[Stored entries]
######
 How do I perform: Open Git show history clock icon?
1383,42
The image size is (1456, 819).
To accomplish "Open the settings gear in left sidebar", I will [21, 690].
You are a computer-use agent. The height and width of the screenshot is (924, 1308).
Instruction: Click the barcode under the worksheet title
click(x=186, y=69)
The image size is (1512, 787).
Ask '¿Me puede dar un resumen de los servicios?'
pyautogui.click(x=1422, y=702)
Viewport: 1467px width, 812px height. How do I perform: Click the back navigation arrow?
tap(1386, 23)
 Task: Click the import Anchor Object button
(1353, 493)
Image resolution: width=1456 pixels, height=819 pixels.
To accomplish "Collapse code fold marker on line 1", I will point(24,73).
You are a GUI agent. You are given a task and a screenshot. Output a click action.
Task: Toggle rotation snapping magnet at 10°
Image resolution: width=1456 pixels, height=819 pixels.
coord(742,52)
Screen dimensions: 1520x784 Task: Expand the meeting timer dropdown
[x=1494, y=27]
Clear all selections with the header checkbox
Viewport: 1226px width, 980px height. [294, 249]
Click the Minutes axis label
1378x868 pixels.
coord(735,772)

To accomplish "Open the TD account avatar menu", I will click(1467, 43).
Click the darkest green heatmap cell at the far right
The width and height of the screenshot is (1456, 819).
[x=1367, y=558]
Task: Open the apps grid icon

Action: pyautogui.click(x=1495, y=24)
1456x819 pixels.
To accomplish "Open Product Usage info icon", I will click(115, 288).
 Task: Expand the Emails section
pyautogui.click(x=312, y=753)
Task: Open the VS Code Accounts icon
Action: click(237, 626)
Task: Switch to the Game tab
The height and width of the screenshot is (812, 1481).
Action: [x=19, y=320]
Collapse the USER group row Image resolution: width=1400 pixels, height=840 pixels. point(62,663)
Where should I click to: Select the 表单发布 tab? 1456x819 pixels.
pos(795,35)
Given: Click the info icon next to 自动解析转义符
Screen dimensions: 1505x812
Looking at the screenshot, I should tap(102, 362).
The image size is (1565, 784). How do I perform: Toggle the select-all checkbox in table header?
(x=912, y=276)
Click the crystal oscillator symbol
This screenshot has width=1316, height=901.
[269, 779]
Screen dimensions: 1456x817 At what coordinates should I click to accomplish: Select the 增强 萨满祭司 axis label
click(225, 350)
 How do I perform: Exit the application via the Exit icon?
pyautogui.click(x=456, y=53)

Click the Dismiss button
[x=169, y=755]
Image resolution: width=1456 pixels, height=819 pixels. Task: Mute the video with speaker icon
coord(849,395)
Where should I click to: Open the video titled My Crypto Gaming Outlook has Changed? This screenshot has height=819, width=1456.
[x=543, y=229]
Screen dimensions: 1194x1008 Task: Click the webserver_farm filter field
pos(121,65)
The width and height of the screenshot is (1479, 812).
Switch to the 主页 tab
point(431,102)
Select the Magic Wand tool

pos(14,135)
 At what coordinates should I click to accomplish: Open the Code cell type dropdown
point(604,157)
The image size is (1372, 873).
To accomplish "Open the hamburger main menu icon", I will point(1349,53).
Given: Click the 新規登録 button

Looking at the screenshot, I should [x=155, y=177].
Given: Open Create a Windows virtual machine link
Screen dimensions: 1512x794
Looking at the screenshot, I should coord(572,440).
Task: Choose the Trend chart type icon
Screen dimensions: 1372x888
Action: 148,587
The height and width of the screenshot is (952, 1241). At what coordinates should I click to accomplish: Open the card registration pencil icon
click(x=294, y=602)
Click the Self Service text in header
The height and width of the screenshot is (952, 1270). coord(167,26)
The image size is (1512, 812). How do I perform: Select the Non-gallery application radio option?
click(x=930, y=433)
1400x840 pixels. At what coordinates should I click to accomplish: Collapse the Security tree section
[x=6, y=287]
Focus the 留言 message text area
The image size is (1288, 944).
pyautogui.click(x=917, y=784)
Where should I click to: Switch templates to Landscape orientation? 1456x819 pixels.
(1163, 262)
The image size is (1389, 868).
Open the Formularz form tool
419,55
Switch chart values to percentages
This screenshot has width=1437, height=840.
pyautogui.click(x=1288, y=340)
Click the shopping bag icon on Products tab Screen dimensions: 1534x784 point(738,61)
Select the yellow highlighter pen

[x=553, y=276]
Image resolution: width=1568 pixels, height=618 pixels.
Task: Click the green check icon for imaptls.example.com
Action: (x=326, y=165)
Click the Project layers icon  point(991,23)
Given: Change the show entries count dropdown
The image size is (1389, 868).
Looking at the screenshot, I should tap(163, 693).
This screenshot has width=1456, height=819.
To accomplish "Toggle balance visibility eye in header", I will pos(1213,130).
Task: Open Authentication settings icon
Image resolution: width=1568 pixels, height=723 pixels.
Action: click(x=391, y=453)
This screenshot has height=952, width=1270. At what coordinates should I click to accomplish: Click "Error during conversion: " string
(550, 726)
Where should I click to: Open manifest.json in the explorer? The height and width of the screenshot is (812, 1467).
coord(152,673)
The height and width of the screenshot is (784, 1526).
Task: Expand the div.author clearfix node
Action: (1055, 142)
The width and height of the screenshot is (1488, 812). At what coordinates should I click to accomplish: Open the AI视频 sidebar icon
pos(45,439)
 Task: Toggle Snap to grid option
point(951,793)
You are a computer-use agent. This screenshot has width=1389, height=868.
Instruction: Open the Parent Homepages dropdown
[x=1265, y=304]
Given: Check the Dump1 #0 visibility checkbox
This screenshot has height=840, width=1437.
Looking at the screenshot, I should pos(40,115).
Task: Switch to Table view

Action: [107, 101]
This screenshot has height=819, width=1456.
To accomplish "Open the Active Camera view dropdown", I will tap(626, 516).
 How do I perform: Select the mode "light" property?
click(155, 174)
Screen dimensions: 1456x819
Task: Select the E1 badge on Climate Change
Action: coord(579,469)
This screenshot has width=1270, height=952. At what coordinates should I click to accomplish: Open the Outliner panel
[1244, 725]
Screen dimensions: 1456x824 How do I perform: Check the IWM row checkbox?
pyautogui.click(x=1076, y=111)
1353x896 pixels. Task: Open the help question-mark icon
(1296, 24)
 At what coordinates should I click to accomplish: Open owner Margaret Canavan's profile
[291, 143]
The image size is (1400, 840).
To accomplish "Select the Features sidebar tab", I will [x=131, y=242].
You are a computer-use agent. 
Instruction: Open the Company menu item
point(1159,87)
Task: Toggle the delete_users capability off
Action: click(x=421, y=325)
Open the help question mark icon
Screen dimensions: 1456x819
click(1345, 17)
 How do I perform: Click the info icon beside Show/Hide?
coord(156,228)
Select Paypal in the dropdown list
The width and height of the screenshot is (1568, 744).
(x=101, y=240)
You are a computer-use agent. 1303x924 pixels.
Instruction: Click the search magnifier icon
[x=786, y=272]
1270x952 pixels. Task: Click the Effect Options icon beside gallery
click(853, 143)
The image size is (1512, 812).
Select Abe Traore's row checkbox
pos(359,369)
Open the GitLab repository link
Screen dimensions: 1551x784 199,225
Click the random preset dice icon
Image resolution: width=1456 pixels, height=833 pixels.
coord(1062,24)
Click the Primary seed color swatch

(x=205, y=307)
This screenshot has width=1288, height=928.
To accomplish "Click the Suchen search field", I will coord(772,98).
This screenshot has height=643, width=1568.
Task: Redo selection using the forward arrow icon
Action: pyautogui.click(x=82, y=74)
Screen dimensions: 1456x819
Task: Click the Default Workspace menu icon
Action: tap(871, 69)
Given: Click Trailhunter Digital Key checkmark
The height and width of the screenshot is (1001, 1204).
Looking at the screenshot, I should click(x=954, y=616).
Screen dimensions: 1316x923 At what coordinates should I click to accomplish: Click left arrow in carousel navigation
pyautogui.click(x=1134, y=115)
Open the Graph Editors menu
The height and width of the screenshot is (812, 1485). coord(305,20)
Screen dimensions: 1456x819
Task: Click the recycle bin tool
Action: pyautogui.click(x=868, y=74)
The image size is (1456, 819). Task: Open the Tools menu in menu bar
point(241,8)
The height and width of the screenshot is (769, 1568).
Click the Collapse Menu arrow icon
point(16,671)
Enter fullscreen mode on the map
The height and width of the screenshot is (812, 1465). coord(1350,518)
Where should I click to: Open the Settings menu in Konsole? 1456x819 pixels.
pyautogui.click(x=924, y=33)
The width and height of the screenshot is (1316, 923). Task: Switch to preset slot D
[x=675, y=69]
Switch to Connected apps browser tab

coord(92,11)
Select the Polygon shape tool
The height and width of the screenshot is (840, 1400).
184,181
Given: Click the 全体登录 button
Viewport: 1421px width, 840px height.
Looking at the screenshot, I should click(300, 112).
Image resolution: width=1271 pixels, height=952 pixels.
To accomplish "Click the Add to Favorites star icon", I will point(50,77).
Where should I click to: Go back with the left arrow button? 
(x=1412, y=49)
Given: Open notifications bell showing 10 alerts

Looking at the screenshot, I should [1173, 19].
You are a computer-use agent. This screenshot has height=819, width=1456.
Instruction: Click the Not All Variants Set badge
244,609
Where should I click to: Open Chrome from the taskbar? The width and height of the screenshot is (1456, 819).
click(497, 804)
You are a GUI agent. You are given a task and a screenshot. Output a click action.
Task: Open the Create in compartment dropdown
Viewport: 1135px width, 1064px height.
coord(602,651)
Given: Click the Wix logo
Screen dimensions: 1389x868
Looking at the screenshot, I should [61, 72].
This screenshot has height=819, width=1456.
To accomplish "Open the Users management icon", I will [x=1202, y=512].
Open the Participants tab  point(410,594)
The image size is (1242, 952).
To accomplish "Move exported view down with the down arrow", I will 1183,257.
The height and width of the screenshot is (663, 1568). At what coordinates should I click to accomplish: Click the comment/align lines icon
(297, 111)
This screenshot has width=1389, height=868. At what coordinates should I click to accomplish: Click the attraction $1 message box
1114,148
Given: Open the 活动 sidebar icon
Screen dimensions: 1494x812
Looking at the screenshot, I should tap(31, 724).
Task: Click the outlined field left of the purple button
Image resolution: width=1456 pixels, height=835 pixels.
######
Search the data above for the word "Create". Copy each line it is in.

§ Solution for this exercise:
Given: Open Create a Windows virtual machine link
Task: Open the Create in compartment dropdown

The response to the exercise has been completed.